Exactly - you give it a good quality codebase, it will tend to generate good stuff - you give it a piece of crap, it will faithfully mimic just that - remember: AI has no "initiative" or "own will" - and that's a good thing I would say! (if it starts getting a will of it own then we might all be doomed ...)
"You give it a piece of crap, it will tend to generate good stuff" — wait, that's an interesting edge case I hadn't considered. You're saying AI sometimes "corrects upward" from bad code? I've seen the opposite more often — it mimics the existing patterns — but maybe there's a threshold where the code is so clearly wrong that the model defaults to its training distribution instead. That would actually be a useful signal: if AI ignores your codebase patterns, maybe your patterns are the problem. Worth investigating.
Haha no, I think you were somehow misreading what I said - I was saying the opposite :-)
Give it a good example -> it tends to give you good results
Give it a bad example -> it tends to give you bad results
Thanks for sharing this article — I found myself nodding along with nearly every point you made. I completely agree with your thinking.
In highly cohesive systems where business logic and workflows are tightly coupled and complex, AI really does struggle to be a comprehensive developer. It’s great at generating isolated code when the contract is clear, but it can’t yet reason about the why behind architectural boundaries or decompose a system into meaningful tasks on its own. A human architect still needs to break down the problem, define clear interfaces, and assign responsibilities — then AI can assist within those defined slices.

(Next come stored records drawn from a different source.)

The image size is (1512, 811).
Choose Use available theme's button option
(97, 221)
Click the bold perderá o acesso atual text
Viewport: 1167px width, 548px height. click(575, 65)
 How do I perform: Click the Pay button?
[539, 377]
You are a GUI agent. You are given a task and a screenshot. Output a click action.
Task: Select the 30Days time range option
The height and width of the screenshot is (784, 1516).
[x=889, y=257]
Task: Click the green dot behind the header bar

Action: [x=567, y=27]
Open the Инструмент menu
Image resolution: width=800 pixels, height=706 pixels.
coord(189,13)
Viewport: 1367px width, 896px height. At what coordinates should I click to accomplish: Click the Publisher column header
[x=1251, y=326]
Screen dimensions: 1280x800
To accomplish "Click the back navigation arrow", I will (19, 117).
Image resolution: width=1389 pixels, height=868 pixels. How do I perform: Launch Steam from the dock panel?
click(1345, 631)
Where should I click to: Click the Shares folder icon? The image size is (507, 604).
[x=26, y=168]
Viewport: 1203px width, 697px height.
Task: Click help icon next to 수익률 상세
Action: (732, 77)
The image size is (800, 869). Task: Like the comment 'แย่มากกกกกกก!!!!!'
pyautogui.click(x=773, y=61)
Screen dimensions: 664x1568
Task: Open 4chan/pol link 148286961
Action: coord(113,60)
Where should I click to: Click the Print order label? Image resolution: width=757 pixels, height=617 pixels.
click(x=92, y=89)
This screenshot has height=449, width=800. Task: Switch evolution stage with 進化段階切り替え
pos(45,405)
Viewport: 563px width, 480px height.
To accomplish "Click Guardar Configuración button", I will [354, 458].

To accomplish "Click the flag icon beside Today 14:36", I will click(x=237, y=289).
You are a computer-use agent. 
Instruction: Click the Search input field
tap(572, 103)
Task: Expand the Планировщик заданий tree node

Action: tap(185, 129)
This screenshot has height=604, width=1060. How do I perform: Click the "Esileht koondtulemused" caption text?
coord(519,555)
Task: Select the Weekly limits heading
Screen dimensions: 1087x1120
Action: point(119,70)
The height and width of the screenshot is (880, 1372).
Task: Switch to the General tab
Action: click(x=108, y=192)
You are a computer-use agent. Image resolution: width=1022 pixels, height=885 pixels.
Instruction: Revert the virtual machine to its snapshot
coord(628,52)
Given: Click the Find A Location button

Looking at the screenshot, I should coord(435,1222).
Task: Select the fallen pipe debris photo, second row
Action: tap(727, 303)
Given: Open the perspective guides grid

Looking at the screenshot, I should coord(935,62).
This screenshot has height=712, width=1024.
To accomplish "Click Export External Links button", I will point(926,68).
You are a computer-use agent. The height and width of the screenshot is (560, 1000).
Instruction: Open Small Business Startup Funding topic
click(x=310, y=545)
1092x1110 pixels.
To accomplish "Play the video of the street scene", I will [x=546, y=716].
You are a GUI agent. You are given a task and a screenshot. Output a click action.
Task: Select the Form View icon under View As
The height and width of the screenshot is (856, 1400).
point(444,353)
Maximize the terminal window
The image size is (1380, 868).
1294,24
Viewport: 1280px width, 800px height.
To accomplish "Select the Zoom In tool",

Looking forward to more of your insights and writing on this topic!
You nailed the core issue — AI can generate code when the contract is clear, but it can't decompose. That decomposition step is where most of the real engineering lives, and it's the part that's hardest to hand off. I've been experimenting with writing very explicit "decision records" for each module boundary, almost like API docs but for why the boundary exists. It helps AI stay in its lane, and honestly it helps the team too.